The Cahokia belonged to the Illinois , a confederation of around twelve small Algonquin- speaking Indian tribes , who at the beginning of the 17th century were scattered over an area that included northern Illinois and parts of Missouri and Iowa . The tribe is now considered extinct.

The first mention of the Cahokia comes from the French explorer Robert Cavelier de La Salle on his second trip in 1682. Very little is known about the culture of the Cahokia; however, they were not descendants of the prehistoric inhabitants of the Cahokia Mounds . The ancient site near Collinsville , Illinois was named for the Indian tribe who lived here in the late seventeenth century. The Cahokia settled at the confluence of the Illinois River in the Mississippi River in what is now western Illinois when they were discovered by Jacques Marquettevisited in 1673. Around 1700 they moved south to the east bank of the Mississippi to the place where a Catholic mission school had been built in 1699, now the location of the city of Cahokia in Illinois. There was also a French trading post and Fort Cahokia with garrison. At this place they united with the Tamaroa , a closely related tribe from the Illinois Confederation, and lived in a total of around ninety huts. First estimates of the population were made by specifying huts or warriors, with around sixteen people living in one hut.

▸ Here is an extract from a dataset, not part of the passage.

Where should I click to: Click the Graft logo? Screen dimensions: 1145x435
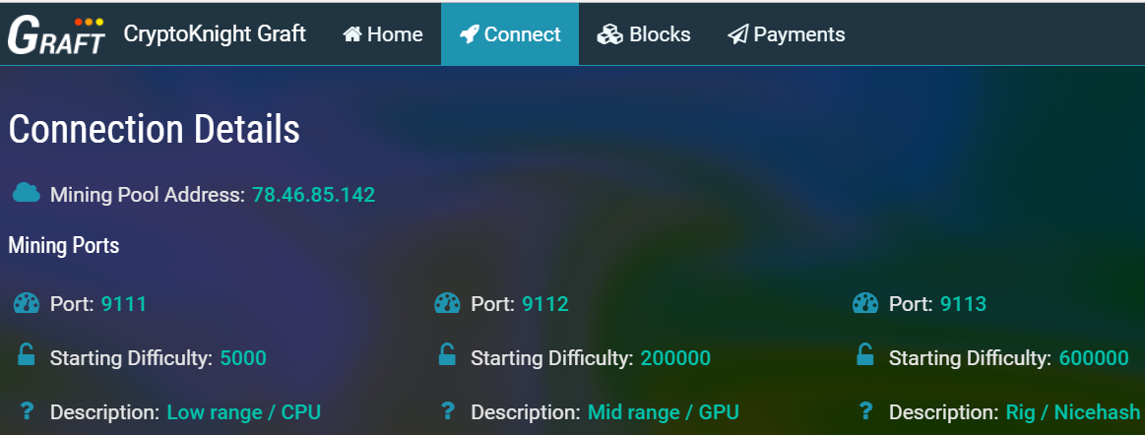[56, 34]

As early as 1701, the Tamaroa separated again from the Cahokia, who continued to live near the mission until they were relocated south by the French in 1734. Under the influence of diseases and alcohol abuse, the population decreased dramatically. There were also attacks by pro-British Indian tribes who destroyed their village in 1752. Eventually they sought refuge with their friends in Michigamea , who had suffered a similar fate. Both tribes were later incorporated by the Kaskaskia and recognized as a Kaskaskia tribe by the United States in 1803 . The Kaskaskia, in turn, allied with the Peoria and moved from Illinois to Kansas in the 1830s . Here they probably took in all survivors of other Illinois tribes. After they had also united with the Wea and Piankashaw in 1854 , they called themselves Confederated Peoria tribe (allied Peoria tribe). In 1867 they were assigned land in the northeast Indian territory. In 1889, 153 Peoria moved into the newly established reservation . It is unknown how many of them were descendants of the Cahokia. The state-recognized Peoria Tribe of Indians of Oklahoma had a total of 1,795 tribesmen in 2000.

See also

literature

Individual evidence

  1. a b c Cahokia . Encyclopedia of Oklahoma History and Culture. Retrieved October 6, 2016 .
  2. ^ A b Charles Callender: Handbook of North American Indians . Volume 15: Northeast, Illinois, pp.673-679
  3. ^ Census 2000, American Indian Tribes "Peoria". Retrieved October 7, 2016 .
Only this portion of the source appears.